Pese a las dificultades que me he visto obligado a sortear durante las primeras semanas, la obra al fin avanza al ritmo necesario. Una veintena de trabajadores, que durante esta semana ascenderá a veinticinco, trabaja incansablemente para acelerar los plazos antes de las vacaciones de Navidad.
El 24 por la tarde, sin tiempo que perder, un camión recogerá a toda la cuadrilla y los llevará a sus casas, en la zona de los cráteres -el área más bella, posiblemente, de Uganda-, mientras Bosco y yo viajaremos en su moto hacia el mismo destino.
El 25, día de Navidad, celebraremos en familia (aún por ver dónde y con quién, no me preocupa) y disfrutaremos de una interminable misa en Kasenda. Aunque no se parezca en nada a la de mis recuerdos, la Navidad aquí es, a su manera, bonita.
===============
**EJERCICIOS POR RESOLVER:**
• a. Responde estas preguntas sobre el texto de la obra en Uganda:
(i) ¿Cuántos trabajadores habrá en la obra cuando termine esta semana?
(ii) ¿Qué vehículo recogerá a la cuadrilla el 24 por la tarde?
(iii) ¿Dónde tendrá lugar la misa del día de Navidad?
• b. Redacta una continuación del texto sobre la obra en Uganda que empiece después de su última frase.

**MATERIAL RECOPILADO:**
===============
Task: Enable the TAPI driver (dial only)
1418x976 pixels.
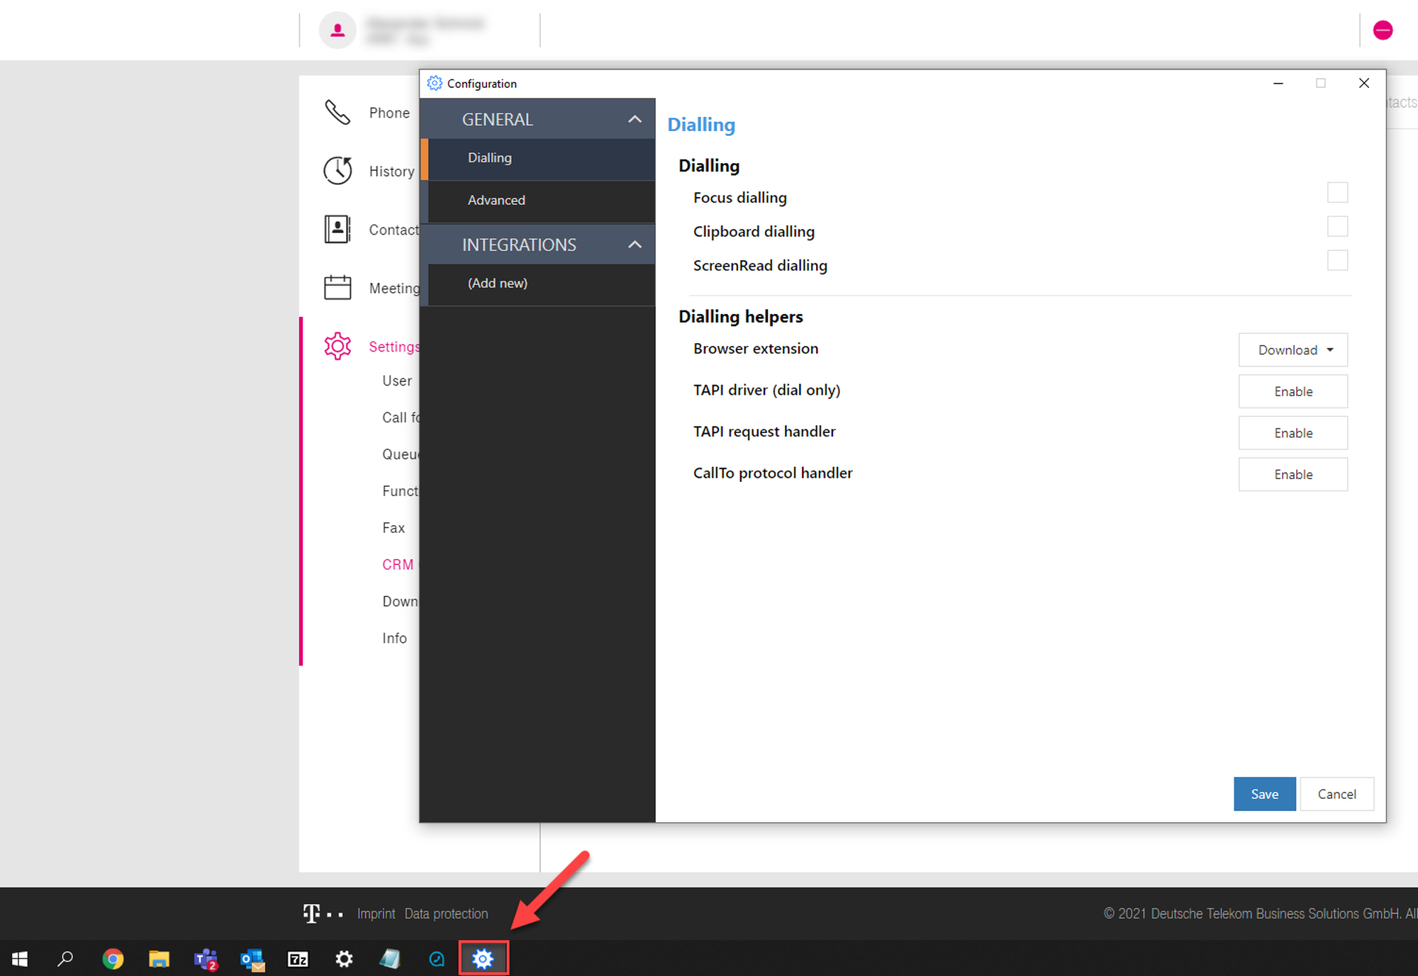Action: [x=1293, y=391]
===============
**SOLUCIONES:**
• a.
(i) Veinticinco.
(ii) Un camión.
(iii) En Kasenda.

• b.
El 26, tras disfrutar del día libre con sus familias, los trabajadores regresarán a Fort Portal para continuar el 27 con el trabajo. Y a partir de ese instante, sprint final hasta la visita de mis clientes.
Sin embargo, la vida de un muzungu en pleno corazón de África no es siempre fácil. Especialmente en estas fechas, la nostalgia y la soledad afloran, y por eso esta carta que hoy escribo tiene tanta importancia.
El tiempo transcurre lento, mientras que los días vuelan. Cuando hace calor, el polvo inunda las carreteras; cuando llueve, estas se vuelven resbaladizas. Cargo el chubasquero en el fondo de mi mochila, fiel e inseparable compañera de viaje, y disfruto de la libertad de un trayecto en moto con la incertidumbre de qué tiempo hará dentro de una hora.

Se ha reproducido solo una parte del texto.